El Somero, inquebrantable, recomenzó su labor. Invirtió otros treinta años en la escritura de su obra. Con el brazo caliente, mejoró su prosa, pulió su estilo y duplicó el número de volúmenes. Cuando hubo terminado, los bárbaros de Gunderico —hermano de Genserico— arrasaron la provincia y quemaron los sesenta volúmenes de su obra.

Casi octogenario, pero inquebrantable, el Somero recomenzó su labor. Invirtió otros treinta años en la escritura de su obra. Fue más brillante y prolífico, sus muchos años refinaron sus ideas y aguzaron su entendimiento. Concluyó que su obra anterior, aunque escrita con fervor, era digna del fuego. Cuando hubo terminado, las hordas de Hunerico —hijo de Genserico— arrasaron la provincia y quemaron los noventa volúmenes de su obra.

Esta vez, el Somero lloró de impotencia. Blasfemó, adjuró de su dios, maldijo su suerte, sobre todo su falta de tiempo, y se retiró frustrado a morir en una abadía frente a las aguas prometidas del Mare Nostrum. Allí, frente a un mar del color de la ceniza, un monje que iba de paso le notificó que en las lejanas tierras donde se levantaba el sol, ciertos poetas iluminados eran capaces de capturar el enigma del universo en diecisiete sílabas. Una senil esperanza se encendió entonces en el alma del Somero. Con sus últimas fuerzas, se entregó a la demencial tarea de reconstruir toda su obra en una sola sílaba.

Tres días después, justo antes de la extremaunción, dictó a su joven escriba Aurelio Agustín la obra maestra de su vida. La suma de sus esfuerzos y desdichas. Aunque apenas constaba de una sílaba, la resonancia inextinguible de ese único sonido, dependiendo de cómo se articulara, superaba por mucho el alcance intelectual de sus volúmenes perdidos. Por lo demás, el Somero podía descansar en paz, las nuevas murallas y baluartes de calicanto estaban por primera vez en condiciones de mantener a raya a los clanes vandálicos de Hilderico, nieto de Genserico.
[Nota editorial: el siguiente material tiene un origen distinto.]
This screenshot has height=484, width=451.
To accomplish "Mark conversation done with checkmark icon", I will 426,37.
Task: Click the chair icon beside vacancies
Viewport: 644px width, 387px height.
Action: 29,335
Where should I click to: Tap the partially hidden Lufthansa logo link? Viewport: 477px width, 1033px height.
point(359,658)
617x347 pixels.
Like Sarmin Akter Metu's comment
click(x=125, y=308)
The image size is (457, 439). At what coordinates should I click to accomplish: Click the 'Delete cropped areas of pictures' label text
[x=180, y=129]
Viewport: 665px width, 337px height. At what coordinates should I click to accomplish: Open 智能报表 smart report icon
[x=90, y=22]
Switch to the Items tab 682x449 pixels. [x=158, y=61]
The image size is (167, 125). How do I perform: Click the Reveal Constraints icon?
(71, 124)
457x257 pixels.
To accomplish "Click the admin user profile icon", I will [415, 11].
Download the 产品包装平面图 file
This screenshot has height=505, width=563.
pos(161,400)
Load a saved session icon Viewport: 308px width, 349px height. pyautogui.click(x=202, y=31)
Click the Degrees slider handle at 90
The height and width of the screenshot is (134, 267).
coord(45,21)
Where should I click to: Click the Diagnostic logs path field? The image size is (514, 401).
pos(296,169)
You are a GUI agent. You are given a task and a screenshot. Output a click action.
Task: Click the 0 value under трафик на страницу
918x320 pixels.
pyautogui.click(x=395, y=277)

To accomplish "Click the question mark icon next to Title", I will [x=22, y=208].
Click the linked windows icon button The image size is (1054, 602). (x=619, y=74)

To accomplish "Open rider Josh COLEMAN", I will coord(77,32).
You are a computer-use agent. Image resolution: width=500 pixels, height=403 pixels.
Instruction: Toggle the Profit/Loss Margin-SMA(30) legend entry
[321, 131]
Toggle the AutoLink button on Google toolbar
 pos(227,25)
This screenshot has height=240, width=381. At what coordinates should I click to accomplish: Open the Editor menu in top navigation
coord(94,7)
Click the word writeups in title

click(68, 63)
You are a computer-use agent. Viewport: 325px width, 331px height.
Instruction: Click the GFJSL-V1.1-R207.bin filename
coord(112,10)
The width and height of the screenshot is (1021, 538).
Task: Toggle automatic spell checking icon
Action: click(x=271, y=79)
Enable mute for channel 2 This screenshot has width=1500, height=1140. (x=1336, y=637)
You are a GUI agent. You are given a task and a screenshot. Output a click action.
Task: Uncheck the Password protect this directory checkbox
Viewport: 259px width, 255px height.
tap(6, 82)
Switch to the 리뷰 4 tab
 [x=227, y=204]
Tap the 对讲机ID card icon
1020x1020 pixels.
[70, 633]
Esa noche, mientras todos dormían, una sombra abandonó la oración y se deslizó hasta la obra del Somero. Al pie de una urna de madera, memorizó la sílaba arcana y consagró su vida a la única y simple tarea de tergiversarla. Algunas lenguas, que fueron debidamente cortadas, se atrevieron a insinuar que antes de huir al galope, la agraciada sombra del escriba inició el fuego que consumió el cuerpo leñoso de los monjes y la obra esclarecida del hereje Dionisio de Hipona.